EXERCISE GOAL:
Do the statements below agree with the biography of Harold Paul Rico? For each, answer yes or no and quote the deciding words of the text. 1. Rico joined the FBI at the age of 26. 2. Rico was found guilty of murder. 3. Joe Salvati was released from prison in 2001.

SELECTED EXCERPT:
_ _ _

Harold Paul Rico (April 29, 1925 – January 16, 2004) was an FBI agent. Indicted for murder in 2003 but never found guilty. He was accused of the 1968 framing of four men for murder but died before his trial would have taken place.

Early life
Rico was born in 1925 in Boston. He graduated from Boston College with a bachelor's degree in history. Rico joined the FBI in 1951 at the age of 26 and worked in the Boston area. He used members of the Winter Hill Gang as informants. In 1956 he recognized fugitive bank robber James "Whitey" Bulger in a Revere bar and arrested him.

Deegan murder
In 1965, Rico received word that gangster Edward "Teddy" Deegan had been murdered by Italian-American hitman Vincent Flemmi under orders from Winter Hill Gang boss Howie Winter. Rico then watched as Portuguese-American hitman Joe Barboza committed perjury and claimed that he had committed Deegan's murder under orders from four made men in the Patriarca crime family: Peter Limone, underboss Henry Tameleo, Joe Salvati and Louis Greco. Tameleo died in 1985 in prison and Greco died in 1995 in prison, too; Salvati was released in 1997, and Limone in 2001. When interrogated during U.S. House Judiciary Committee hearings in October 2003 about the four wrongful convictions, an enraged Rico responded, "What do you want, tears?"

The two survivors and the estates of the deceased were awarded $101.7 million in damages by U.S. District Judge Nancy Gertner in Boston on July 26, 2007.

Patriarca family murder trial
Rico was in charge of cooperative witness John "Red" Kelley, an Irish American mobster and sometime associate of the Patriarca crime family, during a murder trial of family boss Raymond Patriarca and four members of the family, Maurice Lerner, Robert Fairbrothers, John Rossi, and Rudolph Sciarra. The five were tried in 1970 for murder and conspiracy to commit murder in the 1968 shotgun murders of Rudolph "Rudy" Marfeo and Anthony Melei.  Kelley testified he had been contracted by Lerner to kill Marfeo and Melei, whom Kelley and Lerner allegedly murdered.  After the trial, Kelley went into the federal witness protection program.

_ _ _

PROVIDED RECORDS:
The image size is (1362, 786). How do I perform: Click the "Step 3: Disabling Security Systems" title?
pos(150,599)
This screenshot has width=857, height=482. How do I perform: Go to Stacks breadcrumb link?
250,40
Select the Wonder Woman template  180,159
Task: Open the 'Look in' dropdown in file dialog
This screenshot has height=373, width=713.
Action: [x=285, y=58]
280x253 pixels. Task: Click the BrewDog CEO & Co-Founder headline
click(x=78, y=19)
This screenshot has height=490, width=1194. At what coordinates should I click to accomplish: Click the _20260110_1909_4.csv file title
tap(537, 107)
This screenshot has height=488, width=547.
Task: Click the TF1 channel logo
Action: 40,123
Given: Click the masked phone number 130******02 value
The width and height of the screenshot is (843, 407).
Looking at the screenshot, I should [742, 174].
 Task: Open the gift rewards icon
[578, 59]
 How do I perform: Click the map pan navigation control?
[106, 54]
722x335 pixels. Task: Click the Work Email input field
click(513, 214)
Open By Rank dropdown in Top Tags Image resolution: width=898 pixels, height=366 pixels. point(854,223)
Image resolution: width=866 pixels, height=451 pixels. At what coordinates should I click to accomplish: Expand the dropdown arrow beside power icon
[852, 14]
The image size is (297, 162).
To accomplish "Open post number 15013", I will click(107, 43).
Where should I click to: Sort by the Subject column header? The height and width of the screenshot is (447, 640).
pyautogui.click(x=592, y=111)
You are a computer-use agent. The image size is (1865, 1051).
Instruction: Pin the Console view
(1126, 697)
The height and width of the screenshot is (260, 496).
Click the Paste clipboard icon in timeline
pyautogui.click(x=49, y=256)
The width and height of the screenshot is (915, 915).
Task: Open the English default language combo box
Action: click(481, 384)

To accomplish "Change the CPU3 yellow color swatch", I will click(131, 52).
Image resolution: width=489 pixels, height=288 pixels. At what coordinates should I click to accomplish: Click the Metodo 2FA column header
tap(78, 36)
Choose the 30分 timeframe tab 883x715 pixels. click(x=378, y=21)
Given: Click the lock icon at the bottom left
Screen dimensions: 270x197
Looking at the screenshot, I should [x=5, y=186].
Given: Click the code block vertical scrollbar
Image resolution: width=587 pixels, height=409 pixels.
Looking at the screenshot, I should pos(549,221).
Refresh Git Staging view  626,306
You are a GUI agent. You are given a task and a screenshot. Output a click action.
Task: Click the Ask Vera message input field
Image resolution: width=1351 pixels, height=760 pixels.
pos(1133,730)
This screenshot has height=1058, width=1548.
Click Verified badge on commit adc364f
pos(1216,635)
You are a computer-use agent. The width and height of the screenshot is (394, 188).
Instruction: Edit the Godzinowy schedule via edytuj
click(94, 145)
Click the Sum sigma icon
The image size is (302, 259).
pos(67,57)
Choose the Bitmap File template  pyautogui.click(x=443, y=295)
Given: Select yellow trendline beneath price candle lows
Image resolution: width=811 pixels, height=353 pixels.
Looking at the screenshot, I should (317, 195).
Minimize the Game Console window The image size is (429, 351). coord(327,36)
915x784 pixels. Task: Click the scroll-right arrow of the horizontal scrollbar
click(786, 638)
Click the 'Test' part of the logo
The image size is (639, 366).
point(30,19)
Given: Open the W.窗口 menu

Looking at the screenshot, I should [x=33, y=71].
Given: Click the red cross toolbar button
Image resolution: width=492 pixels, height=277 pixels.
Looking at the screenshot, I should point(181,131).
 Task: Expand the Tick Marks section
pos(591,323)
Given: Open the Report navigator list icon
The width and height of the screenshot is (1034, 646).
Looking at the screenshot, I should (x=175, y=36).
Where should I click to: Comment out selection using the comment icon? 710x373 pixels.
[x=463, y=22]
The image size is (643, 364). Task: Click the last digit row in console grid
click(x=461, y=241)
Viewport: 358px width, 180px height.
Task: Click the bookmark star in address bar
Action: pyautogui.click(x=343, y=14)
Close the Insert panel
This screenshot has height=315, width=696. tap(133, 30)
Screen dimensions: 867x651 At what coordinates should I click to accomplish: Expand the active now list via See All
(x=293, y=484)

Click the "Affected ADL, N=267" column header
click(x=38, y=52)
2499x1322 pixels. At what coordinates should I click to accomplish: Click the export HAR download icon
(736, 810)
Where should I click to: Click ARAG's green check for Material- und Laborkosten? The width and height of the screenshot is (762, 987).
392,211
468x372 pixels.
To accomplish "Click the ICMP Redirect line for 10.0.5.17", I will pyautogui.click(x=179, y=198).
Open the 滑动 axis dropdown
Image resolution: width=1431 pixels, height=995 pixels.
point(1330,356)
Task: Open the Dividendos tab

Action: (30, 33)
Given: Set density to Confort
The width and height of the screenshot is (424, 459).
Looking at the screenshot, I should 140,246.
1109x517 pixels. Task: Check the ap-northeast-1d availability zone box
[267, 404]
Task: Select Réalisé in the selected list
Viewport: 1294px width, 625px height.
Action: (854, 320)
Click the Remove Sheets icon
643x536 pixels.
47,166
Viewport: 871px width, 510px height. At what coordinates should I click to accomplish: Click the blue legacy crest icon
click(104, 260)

_ _ _

RESULT FOR THIS TASK:
1. Yes: "Rico joined the FBI in 1951 at the age of 26"
2. No: "Indicted for murder in 2003 but never found guilty."
3. No: "Salvati was released in 1997, and Limone in 2001."